Testing and Quality Assurance¶

Testing is how you know your code works, not just now, but after every change. This file covers the test pyramid, unit tests with pytest, mocking, testing ML-specific code, CI/CD pipelines, linting, formatting, and code review, the practices that catch bugs before they reach production.

ML code is notoriously undertested. "It trains, therefore it works" is the prevailing attitude. This leads to silent bugs: a data loader that shuffles incorrectly, a loss function with a sign error, a preprocessing step that drops 5% of the data. These bugs do not crash your program. They just make your model quietly worse, and you waste weeks debugging metrics that "should be higher."
Testing is not overhead. It is the fastest way to move fast without breaking things.

The Test Pyramid¶

Tests are organised in layers, from fast and narrow to slow and broad:
- Unit tests (base): test individual functions and classes in isolation.
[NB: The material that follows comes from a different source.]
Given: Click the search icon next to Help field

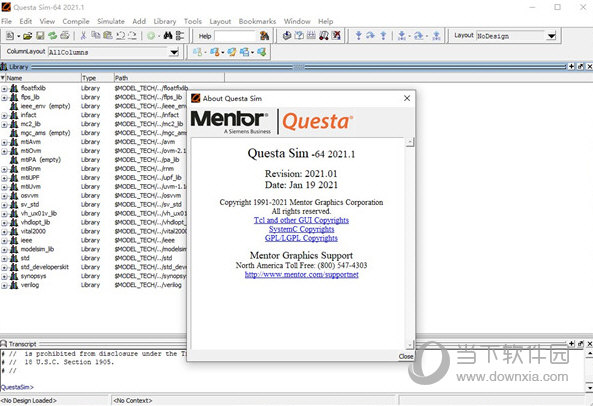Looking at the screenshot, I should tap(264, 36).
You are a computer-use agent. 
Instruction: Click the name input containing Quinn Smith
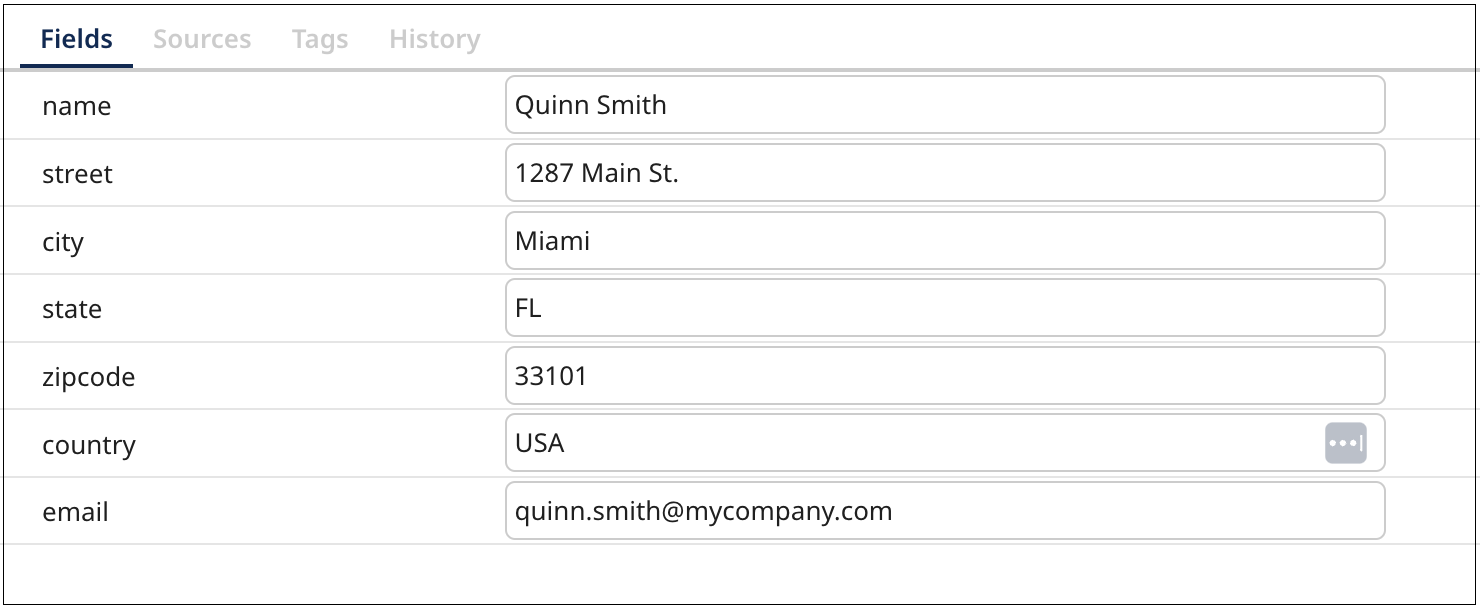(x=944, y=105)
Fast (milliseconds), numerous (hundreds to thousands). "Does normalise_image produce values in [0, 1]?"
- Integration tests (middle): test that components work together. Slower (seconds). "Does the data loader produce batches in the format the model expects?"
- End-to-end tests (top): test the full pipeline from input to output. Slow (minutes). "Does python train.py --config test.yaml complete without errors and produce a valid checkpoint?"
The pyramid shape means: write many unit tests, fewer integration tests, and a handful of end-to-end tests. Unit tests catch most bugs and run in seconds. End-to-end tests catch integration issues but are slow and fragile.

Unit Tests with pytest¶

pytest is the standard Python testing framework. A test is a function starting with test_ in a file starting with test_:

# tests/test_utils.py

def test_normalise_image():
    import numpy as np
    image = np.array([0, 128, 255], dtype=np.uint8)
    result = normalise_image(image, mean=128, std=128)
    assert result.min() >= -1.0
    assert result.max() <= 1.0
    assert abs(result[1]) < 1e-6  # 128 normalised by mean=128 should be ~0

def test_normalise_empty():
    import numpy as np
    image = np.array([], dtype=np.uint8)
    result = normalise_image(image, mean=128, std=128)
    assert len(result) == 0

pytest tests/                     # run all tests
pytest tests/test_utils.py        # run one file
pytest -v                         # verbose output
pytest -x                         # stop on first failure
pytest -k "normalise"             # run tests matching name pattern
pytest --tb=short                 # shorter tracebacks

Fixtures¶

Fixtures provide reusable setup for tests. Instead of repeating setup code in every test, define it once:

import pytest

@pytest.fixture
def sample_dataset():
    """Create a small dataset for testing."""
    return {
        "inputs": torch.randn(10, 3, 32, 32),
        "labels": torch.randint(0, 10, (10,))
    }

@pytest.fixture
def trained_model():
    """Load a small pretrained model."""
    model = SmallModel()
    model.load_state_dict(torch.load("tests/fixtures/small_model.pt"))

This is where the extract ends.